Work request
Up to and including the line that contains "Click the 0.38", return every line from the start of the data, unchanged.

Excerpted data
-=-=-

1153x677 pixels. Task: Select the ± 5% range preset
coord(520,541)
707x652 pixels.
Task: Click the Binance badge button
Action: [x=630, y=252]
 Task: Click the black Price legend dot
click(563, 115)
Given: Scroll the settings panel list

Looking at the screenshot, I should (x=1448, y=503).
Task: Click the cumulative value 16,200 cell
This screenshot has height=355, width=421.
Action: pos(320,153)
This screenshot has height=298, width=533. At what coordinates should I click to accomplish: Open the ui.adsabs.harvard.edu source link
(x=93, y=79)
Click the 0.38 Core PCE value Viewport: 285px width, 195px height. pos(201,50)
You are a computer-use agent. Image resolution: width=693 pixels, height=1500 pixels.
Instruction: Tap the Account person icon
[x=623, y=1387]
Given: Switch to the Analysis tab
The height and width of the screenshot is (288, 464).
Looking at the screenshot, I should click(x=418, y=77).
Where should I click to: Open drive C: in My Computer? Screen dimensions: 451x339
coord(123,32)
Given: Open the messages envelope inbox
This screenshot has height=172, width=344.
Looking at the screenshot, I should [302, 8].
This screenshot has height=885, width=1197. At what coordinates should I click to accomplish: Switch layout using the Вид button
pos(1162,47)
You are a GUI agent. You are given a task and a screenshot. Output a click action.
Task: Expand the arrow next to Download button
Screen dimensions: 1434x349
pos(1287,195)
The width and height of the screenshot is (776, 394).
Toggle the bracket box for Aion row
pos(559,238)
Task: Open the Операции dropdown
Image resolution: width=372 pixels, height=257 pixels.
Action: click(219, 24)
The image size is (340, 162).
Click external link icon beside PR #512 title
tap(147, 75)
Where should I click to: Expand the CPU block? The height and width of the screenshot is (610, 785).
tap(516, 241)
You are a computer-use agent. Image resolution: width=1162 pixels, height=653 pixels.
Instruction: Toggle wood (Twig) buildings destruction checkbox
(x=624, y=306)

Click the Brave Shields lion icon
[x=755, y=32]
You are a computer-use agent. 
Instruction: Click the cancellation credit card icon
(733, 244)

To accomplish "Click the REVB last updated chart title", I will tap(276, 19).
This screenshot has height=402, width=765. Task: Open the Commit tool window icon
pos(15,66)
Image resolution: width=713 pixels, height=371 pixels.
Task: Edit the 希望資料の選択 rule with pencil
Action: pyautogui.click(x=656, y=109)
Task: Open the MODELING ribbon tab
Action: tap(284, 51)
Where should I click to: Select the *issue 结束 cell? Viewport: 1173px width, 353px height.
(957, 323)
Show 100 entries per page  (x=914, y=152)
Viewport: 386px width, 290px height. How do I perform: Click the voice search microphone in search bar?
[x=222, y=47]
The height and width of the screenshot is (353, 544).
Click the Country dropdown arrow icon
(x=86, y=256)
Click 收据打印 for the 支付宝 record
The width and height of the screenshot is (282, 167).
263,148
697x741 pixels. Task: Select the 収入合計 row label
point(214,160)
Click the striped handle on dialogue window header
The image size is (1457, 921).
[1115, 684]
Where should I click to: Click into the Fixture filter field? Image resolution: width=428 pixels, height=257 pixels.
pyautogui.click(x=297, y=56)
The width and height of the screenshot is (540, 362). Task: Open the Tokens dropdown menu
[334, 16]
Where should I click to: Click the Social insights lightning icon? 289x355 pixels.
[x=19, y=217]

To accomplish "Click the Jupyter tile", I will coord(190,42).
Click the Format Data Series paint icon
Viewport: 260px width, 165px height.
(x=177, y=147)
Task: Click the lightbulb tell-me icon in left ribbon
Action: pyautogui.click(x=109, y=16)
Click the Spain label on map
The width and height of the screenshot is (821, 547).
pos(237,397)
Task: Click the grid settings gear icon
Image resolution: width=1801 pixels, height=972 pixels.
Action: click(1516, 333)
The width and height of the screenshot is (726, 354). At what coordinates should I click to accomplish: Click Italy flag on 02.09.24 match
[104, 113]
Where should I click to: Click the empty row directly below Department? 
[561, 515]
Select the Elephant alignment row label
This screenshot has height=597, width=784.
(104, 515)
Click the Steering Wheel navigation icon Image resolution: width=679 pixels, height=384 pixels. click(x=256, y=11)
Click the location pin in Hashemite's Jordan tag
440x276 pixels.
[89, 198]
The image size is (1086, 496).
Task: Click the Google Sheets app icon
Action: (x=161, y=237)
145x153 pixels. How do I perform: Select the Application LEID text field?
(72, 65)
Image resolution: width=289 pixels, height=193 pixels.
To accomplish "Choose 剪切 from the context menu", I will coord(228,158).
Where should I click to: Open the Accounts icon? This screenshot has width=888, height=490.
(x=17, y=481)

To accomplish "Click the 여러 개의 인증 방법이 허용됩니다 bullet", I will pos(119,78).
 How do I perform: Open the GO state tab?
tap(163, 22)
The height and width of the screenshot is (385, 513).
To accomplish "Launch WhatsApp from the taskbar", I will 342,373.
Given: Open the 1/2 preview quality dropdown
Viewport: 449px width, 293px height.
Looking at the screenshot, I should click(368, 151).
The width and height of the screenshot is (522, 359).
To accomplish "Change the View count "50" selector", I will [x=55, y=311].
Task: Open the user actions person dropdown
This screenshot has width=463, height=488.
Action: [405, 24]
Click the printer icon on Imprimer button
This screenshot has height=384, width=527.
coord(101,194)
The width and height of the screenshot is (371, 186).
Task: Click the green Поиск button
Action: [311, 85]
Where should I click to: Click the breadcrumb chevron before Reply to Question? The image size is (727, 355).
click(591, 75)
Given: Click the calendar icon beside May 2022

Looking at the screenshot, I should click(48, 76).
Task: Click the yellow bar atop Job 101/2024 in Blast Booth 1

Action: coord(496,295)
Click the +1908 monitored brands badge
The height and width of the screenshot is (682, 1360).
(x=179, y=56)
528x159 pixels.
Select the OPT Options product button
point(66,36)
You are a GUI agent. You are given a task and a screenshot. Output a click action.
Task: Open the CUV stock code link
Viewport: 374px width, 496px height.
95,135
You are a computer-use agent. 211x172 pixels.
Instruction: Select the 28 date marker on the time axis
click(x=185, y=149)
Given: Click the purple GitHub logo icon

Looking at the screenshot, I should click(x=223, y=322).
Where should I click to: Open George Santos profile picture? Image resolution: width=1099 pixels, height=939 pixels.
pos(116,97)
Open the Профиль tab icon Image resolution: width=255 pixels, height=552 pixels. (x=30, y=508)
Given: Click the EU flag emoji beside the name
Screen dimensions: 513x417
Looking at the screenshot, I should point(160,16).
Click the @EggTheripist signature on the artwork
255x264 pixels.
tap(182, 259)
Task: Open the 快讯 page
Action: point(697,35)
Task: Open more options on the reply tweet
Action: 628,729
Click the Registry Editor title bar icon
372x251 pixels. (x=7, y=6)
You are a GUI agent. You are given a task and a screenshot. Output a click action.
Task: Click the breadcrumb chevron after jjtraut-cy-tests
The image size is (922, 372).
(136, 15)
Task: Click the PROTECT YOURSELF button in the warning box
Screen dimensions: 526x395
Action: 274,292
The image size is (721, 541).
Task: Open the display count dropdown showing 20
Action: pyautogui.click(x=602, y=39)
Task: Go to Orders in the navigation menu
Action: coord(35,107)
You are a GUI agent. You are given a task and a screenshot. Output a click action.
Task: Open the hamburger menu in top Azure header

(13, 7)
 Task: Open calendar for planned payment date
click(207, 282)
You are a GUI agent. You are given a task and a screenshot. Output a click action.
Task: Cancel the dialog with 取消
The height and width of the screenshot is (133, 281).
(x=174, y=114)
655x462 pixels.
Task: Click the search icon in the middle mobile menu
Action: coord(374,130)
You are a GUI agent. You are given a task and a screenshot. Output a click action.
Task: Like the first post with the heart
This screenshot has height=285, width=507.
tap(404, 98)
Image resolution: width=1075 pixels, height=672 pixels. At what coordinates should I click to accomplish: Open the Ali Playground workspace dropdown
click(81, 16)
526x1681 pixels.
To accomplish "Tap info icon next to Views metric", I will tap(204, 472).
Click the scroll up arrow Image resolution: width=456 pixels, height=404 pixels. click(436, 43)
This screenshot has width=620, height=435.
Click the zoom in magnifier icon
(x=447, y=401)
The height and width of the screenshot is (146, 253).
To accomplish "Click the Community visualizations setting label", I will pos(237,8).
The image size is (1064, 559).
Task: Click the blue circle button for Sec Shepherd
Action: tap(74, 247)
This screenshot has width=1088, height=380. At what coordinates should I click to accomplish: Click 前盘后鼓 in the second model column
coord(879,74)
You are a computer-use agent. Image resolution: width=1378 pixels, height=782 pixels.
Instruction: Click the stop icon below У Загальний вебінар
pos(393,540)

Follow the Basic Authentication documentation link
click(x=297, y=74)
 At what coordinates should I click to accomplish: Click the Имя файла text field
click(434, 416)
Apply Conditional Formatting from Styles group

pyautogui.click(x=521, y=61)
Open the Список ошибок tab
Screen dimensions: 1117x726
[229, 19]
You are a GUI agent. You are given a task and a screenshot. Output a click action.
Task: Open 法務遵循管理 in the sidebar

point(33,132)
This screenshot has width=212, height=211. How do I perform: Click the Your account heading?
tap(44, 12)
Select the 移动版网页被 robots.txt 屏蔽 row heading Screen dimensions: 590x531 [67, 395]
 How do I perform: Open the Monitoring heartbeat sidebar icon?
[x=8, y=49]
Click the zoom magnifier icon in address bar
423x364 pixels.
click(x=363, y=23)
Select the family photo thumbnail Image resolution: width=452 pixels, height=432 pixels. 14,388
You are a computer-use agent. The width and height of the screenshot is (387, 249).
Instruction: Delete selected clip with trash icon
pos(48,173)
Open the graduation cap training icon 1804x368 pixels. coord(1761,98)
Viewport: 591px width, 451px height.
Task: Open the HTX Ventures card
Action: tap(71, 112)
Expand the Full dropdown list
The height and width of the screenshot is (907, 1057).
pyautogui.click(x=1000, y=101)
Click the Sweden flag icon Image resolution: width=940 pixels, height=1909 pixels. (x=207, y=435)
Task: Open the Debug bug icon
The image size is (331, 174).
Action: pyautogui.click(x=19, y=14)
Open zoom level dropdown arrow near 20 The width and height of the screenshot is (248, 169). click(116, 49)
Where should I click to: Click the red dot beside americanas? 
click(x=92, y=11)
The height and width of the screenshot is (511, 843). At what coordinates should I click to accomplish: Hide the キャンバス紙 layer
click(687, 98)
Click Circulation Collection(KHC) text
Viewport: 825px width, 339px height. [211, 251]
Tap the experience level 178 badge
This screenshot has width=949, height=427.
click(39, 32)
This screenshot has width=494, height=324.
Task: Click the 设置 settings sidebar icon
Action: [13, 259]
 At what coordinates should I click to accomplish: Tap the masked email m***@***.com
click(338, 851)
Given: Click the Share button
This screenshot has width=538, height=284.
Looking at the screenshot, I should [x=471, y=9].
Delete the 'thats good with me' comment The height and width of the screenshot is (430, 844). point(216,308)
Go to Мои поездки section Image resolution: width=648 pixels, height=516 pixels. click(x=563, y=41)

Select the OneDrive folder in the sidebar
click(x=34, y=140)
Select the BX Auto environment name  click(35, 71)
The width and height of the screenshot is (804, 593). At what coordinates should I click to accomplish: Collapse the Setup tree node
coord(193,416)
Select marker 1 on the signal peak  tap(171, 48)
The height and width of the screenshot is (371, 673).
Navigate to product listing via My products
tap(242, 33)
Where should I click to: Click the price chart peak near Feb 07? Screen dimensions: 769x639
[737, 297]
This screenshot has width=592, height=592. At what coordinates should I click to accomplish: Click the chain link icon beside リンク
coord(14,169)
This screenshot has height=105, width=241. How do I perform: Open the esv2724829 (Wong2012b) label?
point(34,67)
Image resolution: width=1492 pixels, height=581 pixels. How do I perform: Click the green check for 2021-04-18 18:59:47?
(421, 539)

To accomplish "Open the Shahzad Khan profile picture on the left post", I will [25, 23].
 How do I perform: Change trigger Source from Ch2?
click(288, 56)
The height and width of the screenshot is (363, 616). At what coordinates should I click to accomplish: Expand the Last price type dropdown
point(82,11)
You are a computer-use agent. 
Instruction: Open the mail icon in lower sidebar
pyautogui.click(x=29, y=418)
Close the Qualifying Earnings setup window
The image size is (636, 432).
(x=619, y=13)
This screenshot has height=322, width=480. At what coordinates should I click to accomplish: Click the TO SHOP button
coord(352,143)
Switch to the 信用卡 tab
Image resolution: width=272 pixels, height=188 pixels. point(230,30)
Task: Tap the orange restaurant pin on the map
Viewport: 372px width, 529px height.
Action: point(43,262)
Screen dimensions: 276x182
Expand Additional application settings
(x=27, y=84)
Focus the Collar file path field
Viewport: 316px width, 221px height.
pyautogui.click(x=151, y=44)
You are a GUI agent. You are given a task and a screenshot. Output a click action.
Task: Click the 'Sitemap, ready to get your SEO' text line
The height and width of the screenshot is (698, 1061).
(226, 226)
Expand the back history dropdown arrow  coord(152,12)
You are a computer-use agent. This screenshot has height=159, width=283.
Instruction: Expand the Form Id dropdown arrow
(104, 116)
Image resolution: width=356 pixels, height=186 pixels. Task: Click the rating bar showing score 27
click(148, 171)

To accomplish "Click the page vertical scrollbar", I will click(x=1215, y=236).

-=-=-

Result of the task
1153x677 pixels. Task: Select the ± 5% range preset
coord(520,541)
707x652 pixels.
Task: Click the Binance badge button
Action: [x=630, y=252]
 Task: Click the black Price legend dot
click(563, 115)
Given: Scroll the settings panel list

Looking at the screenshot, I should (x=1448, y=503).
Task: Click the cumulative value 16,200 cell
This screenshot has height=355, width=421.
Action: pos(320,153)
This screenshot has height=298, width=533. At what coordinates should I click to accomplish: Open the ui.adsabs.harvard.edu source link
(x=93, y=79)
Click the 0.38 Core PCE value Viewport: 285px width, 195px height. pos(201,50)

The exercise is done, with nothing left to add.